Task details: The whole listing, from first line to last: copy it exactly.

Supplied data:
--------------------
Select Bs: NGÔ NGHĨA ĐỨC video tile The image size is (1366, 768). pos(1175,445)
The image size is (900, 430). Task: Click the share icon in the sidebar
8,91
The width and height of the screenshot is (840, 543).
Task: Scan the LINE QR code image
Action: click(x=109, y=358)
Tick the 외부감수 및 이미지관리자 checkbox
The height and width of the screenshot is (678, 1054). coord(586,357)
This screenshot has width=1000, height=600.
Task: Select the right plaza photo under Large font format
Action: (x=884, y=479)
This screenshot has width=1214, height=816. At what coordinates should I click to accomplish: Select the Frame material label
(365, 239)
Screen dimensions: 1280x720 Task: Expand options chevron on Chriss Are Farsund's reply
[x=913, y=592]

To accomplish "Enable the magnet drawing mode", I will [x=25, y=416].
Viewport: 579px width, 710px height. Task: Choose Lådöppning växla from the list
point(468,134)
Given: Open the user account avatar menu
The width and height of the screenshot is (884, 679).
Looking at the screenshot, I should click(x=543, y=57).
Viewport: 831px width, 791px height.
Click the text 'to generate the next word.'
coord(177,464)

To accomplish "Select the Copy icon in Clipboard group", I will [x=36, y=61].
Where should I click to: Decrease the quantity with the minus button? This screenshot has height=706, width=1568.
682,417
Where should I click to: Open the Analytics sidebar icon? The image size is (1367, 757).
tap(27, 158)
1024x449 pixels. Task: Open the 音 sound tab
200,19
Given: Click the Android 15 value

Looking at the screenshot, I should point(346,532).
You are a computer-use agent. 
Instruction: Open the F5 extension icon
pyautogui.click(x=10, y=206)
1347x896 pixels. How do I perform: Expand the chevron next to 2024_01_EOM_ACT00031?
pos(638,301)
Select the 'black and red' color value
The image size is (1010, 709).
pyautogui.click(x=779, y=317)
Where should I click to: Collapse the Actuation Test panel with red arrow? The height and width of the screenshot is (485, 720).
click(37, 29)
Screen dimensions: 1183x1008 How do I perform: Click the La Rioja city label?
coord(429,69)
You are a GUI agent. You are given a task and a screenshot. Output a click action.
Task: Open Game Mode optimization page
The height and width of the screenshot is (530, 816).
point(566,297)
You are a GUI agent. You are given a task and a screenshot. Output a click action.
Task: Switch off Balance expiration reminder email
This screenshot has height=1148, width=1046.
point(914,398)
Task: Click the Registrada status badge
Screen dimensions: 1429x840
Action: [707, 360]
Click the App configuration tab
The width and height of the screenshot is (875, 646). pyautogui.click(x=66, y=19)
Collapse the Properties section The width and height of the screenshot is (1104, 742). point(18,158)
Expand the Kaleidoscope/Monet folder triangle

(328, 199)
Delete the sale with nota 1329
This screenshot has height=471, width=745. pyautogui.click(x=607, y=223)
--------------------
Exercise response:
Select Bs: NGÔ NGHĨA ĐỨC video tile The image size is (1366, 768). pos(1175,445)
The image size is (900, 430). Task: Click the share icon in the sidebar
8,91
The width and height of the screenshot is (840, 543).
Task: Scan the LINE QR code image
Action: click(x=109, y=358)
Tick the 외부감수 및 이미지관리자 checkbox
The height and width of the screenshot is (678, 1054). coord(586,357)
This screenshot has width=1000, height=600.
Task: Select the right plaza photo under Large font format
Action: (x=884, y=479)
This screenshot has width=1214, height=816. At what coordinates should I click to accomplish: Select the Frame material label
(365, 239)
Screen dimensions: 1280x720 Task: Expand options chevron on Chriss Are Farsund's reply
[x=913, y=592]

To accomplish "Enable the magnet drawing mode", I will [x=25, y=416].
Viewport: 579px width, 710px height. Task: Choose Lådöppning växla from the list
point(468,134)
Given: Open the user account avatar menu
The width and height of the screenshot is (884, 679).
Looking at the screenshot, I should click(x=543, y=57).
Viewport: 831px width, 791px height.
Click the text 'to generate the next word.'
coord(177,464)

To accomplish "Select the Copy icon in Clipboard group", I will [x=36, y=61].
Where should I click to: Decrease the quantity with the minus button? This screenshot has height=706, width=1568.
682,417
Where should I click to: Open the Analytics sidebar icon? The image size is (1367, 757).
tap(27, 158)
1024x449 pixels. Task: Open the 音 sound tab
200,19
Given: Click the Android 15 value

Looking at the screenshot, I should point(346,532).
You are a computer-use agent. 
Instruction: Open the F5 extension icon
pyautogui.click(x=10, y=206)
1347x896 pixels. How do I perform: Expand the chevron next to 2024_01_EOM_ACT00031?
pos(638,301)
Select the 'black and red' color value
The image size is (1010, 709).
pyautogui.click(x=779, y=317)
Where should I click to: Collapse the Actuation Test panel with red arrow? The height and width of the screenshot is (485, 720).
click(37, 29)
Screen dimensions: 1183x1008 How do I perform: Click the La Rioja city label?
coord(429,69)
You are a GUI agent. You are given a task and a screenshot. Output a click action.
Task: Open Game Mode optimization page
The height and width of the screenshot is (530, 816).
point(566,297)
You are a GUI agent. You are given a task and a screenshot. Output a click action.
Task: Switch off Balance expiration reminder email
This screenshot has height=1148, width=1046.
point(914,398)
Task: Click the Registrada status badge
Screen dimensions: 1429x840
Action: [707, 360]
Click the App configuration tab
The width and height of the screenshot is (875, 646). pyautogui.click(x=66, y=19)
Collapse the Properties section The width and height of the screenshot is (1104, 742). point(18,158)
Expand the Kaleidoscope/Monet folder triangle

(328, 199)
Delete the sale with nota 1329
This screenshot has height=471, width=745. pyautogui.click(x=607, y=223)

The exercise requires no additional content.